Stored data entries:
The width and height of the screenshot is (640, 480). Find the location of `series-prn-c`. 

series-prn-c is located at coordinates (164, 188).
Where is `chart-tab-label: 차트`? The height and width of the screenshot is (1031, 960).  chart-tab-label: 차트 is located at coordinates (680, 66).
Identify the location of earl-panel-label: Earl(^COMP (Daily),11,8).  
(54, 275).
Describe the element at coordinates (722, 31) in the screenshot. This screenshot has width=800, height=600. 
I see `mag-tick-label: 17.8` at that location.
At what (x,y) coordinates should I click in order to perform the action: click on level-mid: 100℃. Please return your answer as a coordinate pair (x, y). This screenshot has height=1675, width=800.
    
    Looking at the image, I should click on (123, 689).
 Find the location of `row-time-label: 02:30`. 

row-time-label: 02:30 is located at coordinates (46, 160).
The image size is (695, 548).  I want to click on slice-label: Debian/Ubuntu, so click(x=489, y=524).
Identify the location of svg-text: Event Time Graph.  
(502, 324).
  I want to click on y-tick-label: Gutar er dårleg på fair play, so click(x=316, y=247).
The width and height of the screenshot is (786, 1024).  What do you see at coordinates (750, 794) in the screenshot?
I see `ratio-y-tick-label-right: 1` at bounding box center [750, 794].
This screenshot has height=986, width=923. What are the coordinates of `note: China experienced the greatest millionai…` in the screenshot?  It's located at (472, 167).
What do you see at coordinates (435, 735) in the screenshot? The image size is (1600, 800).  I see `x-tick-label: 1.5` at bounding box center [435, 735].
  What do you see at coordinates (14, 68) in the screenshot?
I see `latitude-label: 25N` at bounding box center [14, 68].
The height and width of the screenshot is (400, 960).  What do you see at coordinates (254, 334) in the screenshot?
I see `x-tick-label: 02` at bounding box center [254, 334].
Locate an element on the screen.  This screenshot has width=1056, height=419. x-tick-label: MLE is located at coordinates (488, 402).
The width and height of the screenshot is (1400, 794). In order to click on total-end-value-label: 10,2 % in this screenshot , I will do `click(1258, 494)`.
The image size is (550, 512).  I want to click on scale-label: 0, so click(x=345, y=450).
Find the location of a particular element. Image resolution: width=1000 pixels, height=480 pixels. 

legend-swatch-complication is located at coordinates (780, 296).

What you have to do
Print every one of the records above word for word, keeping each line unchanged.

Solution
The width and height of the screenshot is (640, 480). Find the location of `series-prn-c`. 

series-prn-c is located at coordinates (164, 188).
Where is `chart-tab-label: 차트`? The height and width of the screenshot is (1031, 960).  chart-tab-label: 차트 is located at coordinates (680, 66).
Identify the location of earl-panel-label: Earl(^COMP (Daily),11,8).  
(54, 275).
Describe the element at coordinates (722, 31) in the screenshot. This screenshot has width=800, height=600. 
I see `mag-tick-label: 17.8` at that location.
At what (x,y) coordinates should I click in order to perform the action: click on level-mid: 100℃. Please return your answer as a coordinate pair (x, y). This screenshot has height=1675, width=800.
    
    Looking at the image, I should click on (123, 689).
 Find the location of `row-time-label: 02:30`. 

row-time-label: 02:30 is located at coordinates (46, 160).
The image size is (695, 548).  I want to click on slice-label: Debian/Ubuntu, so click(x=489, y=524).
Identify the location of svg-text: Event Time Graph.  
(502, 324).
  I want to click on y-tick-label: Gutar er dårleg på fair play, so click(x=316, y=247).
The width and height of the screenshot is (786, 1024).  What do you see at coordinates (750, 794) in the screenshot?
I see `ratio-y-tick-label-right: 1` at bounding box center [750, 794].
This screenshot has height=986, width=923. What are the coordinates of `note: China experienced the greatest millionai…` in the screenshot?  It's located at (472, 167).
What do you see at coordinates (435, 735) in the screenshot? The image size is (1600, 800).  I see `x-tick-label: 1.5` at bounding box center [435, 735].
  What do you see at coordinates (14, 68) in the screenshot?
I see `latitude-label: 25N` at bounding box center [14, 68].
The height and width of the screenshot is (400, 960).  What do you see at coordinates (254, 334) in the screenshot?
I see `x-tick-label: 02` at bounding box center [254, 334].
Locate an element on the screen.  This screenshot has width=1056, height=419. x-tick-label: MLE is located at coordinates (488, 402).
The width and height of the screenshot is (1400, 794). In order to click on total-end-value-label: 10,2 % in this screenshot , I will do `click(1258, 494)`.
The image size is (550, 512).  I want to click on scale-label: 0, so click(x=345, y=450).
Find the location of a particular element. Image resolution: width=1000 pixels, height=480 pixels. 

legend-swatch-complication is located at coordinates (780, 296).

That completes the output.